RECORDS PROVIDED:
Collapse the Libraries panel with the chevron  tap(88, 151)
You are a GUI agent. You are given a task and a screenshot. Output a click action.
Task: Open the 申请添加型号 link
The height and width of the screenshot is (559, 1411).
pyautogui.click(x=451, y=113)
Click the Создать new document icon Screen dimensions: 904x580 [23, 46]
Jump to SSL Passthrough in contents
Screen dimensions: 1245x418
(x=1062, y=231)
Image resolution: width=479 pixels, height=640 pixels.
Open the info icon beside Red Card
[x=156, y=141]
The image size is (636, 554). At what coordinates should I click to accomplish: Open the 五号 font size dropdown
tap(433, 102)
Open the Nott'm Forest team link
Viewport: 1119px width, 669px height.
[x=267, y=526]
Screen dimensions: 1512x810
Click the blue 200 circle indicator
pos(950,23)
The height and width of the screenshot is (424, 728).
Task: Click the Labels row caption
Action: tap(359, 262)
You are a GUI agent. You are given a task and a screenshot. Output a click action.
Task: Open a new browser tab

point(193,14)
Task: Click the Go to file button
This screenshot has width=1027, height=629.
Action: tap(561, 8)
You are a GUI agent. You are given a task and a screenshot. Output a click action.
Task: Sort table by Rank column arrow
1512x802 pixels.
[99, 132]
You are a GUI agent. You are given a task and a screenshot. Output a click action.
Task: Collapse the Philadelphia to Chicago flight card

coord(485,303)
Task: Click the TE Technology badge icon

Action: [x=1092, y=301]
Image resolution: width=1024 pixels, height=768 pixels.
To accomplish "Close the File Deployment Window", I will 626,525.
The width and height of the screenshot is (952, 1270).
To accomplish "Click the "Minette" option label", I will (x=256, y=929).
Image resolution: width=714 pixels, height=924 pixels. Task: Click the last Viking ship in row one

WORK TO BE COMPLETED: Transcribe every line of the data, exactly as it stands.

ANSWER FOR THE TASK:
Collapse the Libraries panel with the chevron  tap(88, 151)
You are a GUI agent. You are given a task and a screenshot. Output a click action.
Task: Open the 申请添加型号 link
The height and width of the screenshot is (559, 1411).
pyautogui.click(x=451, y=113)
Click the Создать new document icon Screen dimensions: 904x580 [23, 46]
Jump to SSL Passthrough in contents
Screen dimensions: 1245x418
(x=1062, y=231)
Image resolution: width=479 pixels, height=640 pixels.
Open the info icon beside Red Card
[x=156, y=141]
The image size is (636, 554). At what coordinates should I click to accomplish: Open the 五号 font size dropdown
tap(433, 102)
Open the Nott'm Forest team link
Viewport: 1119px width, 669px height.
[x=267, y=526]
Screen dimensions: 1512x810
Click the blue 200 circle indicator
pos(950,23)
The height and width of the screenshot is (424, 728).
Task: Click the Labels row caption
Action: tap(359, 262)
You are a GUI agent. You are given a task and a screenshot. Output a click action.
Task: Open a new browser tab

point(193,14)
Task: Click the Go to file button
This screenshot has width=1027, height=629.
Action: tap(561, 8)
You are a GUI agent. You are given a task and a screenshot. Output a click action.
Task: Sort table by Rank column arrow
1512x802 pixels.
[99, 132]
You are a GUI agent. You are given a task and a screenshot. Output a click action.
Task: Collapse the Philadelphia to Chicago flight card

coord(485,303)
Task: Click the TE Technology badge icon

Action: [x=1092, y=301]
Image resolution: width=1024 pixels, height=768 pixels.
To accomplish "Close the File Deployment Window", I will 626,525.
The width and height of the screenshot is (952, 1270).
To accomplish "Click the "Minette" option label", I will (x=256, y=929).
Image resolution: width=714 pixels, height=924 pixels. Task: Click the last Viking ship in row one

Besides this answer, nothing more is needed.